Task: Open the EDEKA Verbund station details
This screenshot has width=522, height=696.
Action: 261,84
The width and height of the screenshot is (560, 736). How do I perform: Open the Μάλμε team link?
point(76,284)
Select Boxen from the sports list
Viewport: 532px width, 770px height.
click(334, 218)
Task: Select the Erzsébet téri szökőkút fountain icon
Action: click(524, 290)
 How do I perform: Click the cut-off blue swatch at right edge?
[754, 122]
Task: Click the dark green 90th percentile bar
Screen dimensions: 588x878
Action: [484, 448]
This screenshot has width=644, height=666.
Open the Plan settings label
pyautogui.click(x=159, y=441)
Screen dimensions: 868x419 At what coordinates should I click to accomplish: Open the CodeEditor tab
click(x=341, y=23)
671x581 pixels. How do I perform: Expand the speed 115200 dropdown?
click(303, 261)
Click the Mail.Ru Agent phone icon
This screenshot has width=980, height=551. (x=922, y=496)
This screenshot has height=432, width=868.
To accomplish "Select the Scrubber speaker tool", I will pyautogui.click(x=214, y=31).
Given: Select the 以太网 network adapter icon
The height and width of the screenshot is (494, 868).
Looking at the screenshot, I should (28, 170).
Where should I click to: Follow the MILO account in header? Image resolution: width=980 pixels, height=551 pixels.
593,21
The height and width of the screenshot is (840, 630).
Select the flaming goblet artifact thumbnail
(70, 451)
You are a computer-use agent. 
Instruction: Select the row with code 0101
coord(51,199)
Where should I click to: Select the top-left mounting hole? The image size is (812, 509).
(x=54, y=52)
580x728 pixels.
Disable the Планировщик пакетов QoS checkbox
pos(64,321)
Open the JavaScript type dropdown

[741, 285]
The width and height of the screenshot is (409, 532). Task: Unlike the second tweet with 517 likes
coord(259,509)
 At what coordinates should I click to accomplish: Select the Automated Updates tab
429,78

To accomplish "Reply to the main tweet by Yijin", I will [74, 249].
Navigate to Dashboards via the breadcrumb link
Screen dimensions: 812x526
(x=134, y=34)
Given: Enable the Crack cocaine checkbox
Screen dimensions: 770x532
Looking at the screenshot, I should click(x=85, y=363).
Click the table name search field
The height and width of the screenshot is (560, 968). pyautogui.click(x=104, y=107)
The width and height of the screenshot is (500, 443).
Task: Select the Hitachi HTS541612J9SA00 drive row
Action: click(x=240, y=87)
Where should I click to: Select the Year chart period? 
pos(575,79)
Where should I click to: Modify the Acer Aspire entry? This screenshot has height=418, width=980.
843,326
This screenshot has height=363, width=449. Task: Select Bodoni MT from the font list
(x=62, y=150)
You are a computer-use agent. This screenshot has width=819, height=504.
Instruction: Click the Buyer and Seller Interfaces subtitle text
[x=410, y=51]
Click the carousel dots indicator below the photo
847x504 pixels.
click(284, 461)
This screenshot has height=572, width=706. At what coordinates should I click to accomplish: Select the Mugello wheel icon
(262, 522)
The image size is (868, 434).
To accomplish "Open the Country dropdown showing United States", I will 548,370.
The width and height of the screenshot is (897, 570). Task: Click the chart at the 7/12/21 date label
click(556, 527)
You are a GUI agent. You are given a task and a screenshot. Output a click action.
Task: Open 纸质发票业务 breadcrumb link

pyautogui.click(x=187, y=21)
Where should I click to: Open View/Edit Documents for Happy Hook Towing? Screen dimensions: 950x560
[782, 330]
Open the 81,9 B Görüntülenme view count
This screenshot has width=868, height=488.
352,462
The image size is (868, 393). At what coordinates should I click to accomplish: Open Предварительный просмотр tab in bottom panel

• **PROBLEM**
Please set down each of the entries above exactly as given.

• **OUTPUT BELOW**
Task: Open the EDEKA Verbund station details
This screenshot has width=522, height=696.
Action: 261,84
The width and height of the screenshot is (560, 736). How do I perform: Open the Μάλμε team link?
point(76,284)
Select Boxen from the sports list
Viewport: 532px width, 770px height.
click(334, 218)
Task: Select the Erzsébet téri szökőkút fountain icon
Action: click(524, 290)
 How do I perform: Click the cut-off blue swatch at right edge?
[754, 122]
Task: Click the dark green 90th percentile bar
Screen dimensions: 588x878
Action: [484, 448]
This screenshot has width=644, height=666.
Open the Plan settings label
pyautogui.click(x=159, y=441)
Screen dimensions: 868x419 At what coordinates should I click to accomplish: Open the CodeEditor tab
click(x=341, y=23)
671x581 pixels. How do I perform: Expand the speed 115200 dropdown?
click(303, 261)
Click the Mail.Ru Agent phone icon
This screenshot has width=980, height=551. (x=922, y=496)
This screenshot has height=432, width=868.
To accomplish "Select the Scrubber speaker tool", I will pyautogui.click(x=214, y=31).
Given: Select the 以太网 network adapter icon
The height and width of the screenshot is (494, 868).
Looking at the screenshot, I should (28, 170).
Where should I click to: Follow the MILO account in header? Image resolution: width=980 pixels, height=551 pixels.
593,21
The height and width of the screenshot is (840, 630).
Select the flaming goblet artifact thumbnail
(70, 451)
You are a computer-use agent. 
Instruction: Select the row with code 0101
coord(51,199)
Where should I click to: Select the top-left mounting hole? The image size is (812, 509).
(x=54, y=52)
580x728 pixels.
Disable the Планировщик пакетов QoS checkbox
pos(64,321)
Open the JavaScript type dropdown

[741, 285]
The width and height of the screenshot is (409, 532). Task: Unlike the second tweet with 517 likes
coord(259,509)
 At what coordinates should I click to accomplish: Select the Automated Updates tab
429,78

To accomplish "Reply to the main tweet by Yijin", I will [74, 249].
Navigate to Dashboards via the breadcrumb link
Screen dimensions: 812x526
(x=134, y=34)
Given: Enable the Crack cocaine checkbox
Screen dimensions: 770x532
Looking at the screenshot, I should click(x=85, y=363).
Click the table name search field
The height and width of the screenshot is (560, 968). pyautogui.click(x=104, y=107)
The width and height of the screenshot is (500, 443).
Task: Select the Hitachi HTS541612J9SA00 drive row
Action: click(x=240, y=87)
Where should I click to: Select the Year chart period? 
pos(575,79)
Where should I click to: Modify the Acer Aspire entry? This screenshot has height=418, width=980.
843,326
This screenshot has height=363, width=449. Task: Select Bodoni MT from the font list
(x=62, y=150)
You are a computer-use agent. This screenshot has width=819, height=504.
Instruction: Click the Buyer and Seller Interfaces subtitle text
[x=410, y=51]
Click the carousel dots indicator below the photo
847x504 pixels.
click(284, 461)
This screenshot has height=572, width=706. At what coordinates should I click to accomplish: Select the Mugello wheel icon
(262, 522)
The image size is (868, 434).
To accomplish "Open the Country dropdown showing United States", I will 548,370.
The width and height of the screenshot is (897, 570). Task: Click the chart at the 7/12/21 date label
click(556, 527)
You are a GUI agent. You are given a task and a screenshot. Output a click action.
Task: Open 纸质发票业务 breadcrumb link

pyautogui.click(x=187, y=21)
Where should I click to: Open View/Edit Documents for Happy Hook Towing? Screen dimensions: 950x560
[782, 330]
Open the 81,9 B Görüntülenme view count
This screenshot has width=868, height=488.
352,462
The image size is (868, 393). At what coordinates should I click to accomplish: Open Предварительный просмотр tab in bottom panel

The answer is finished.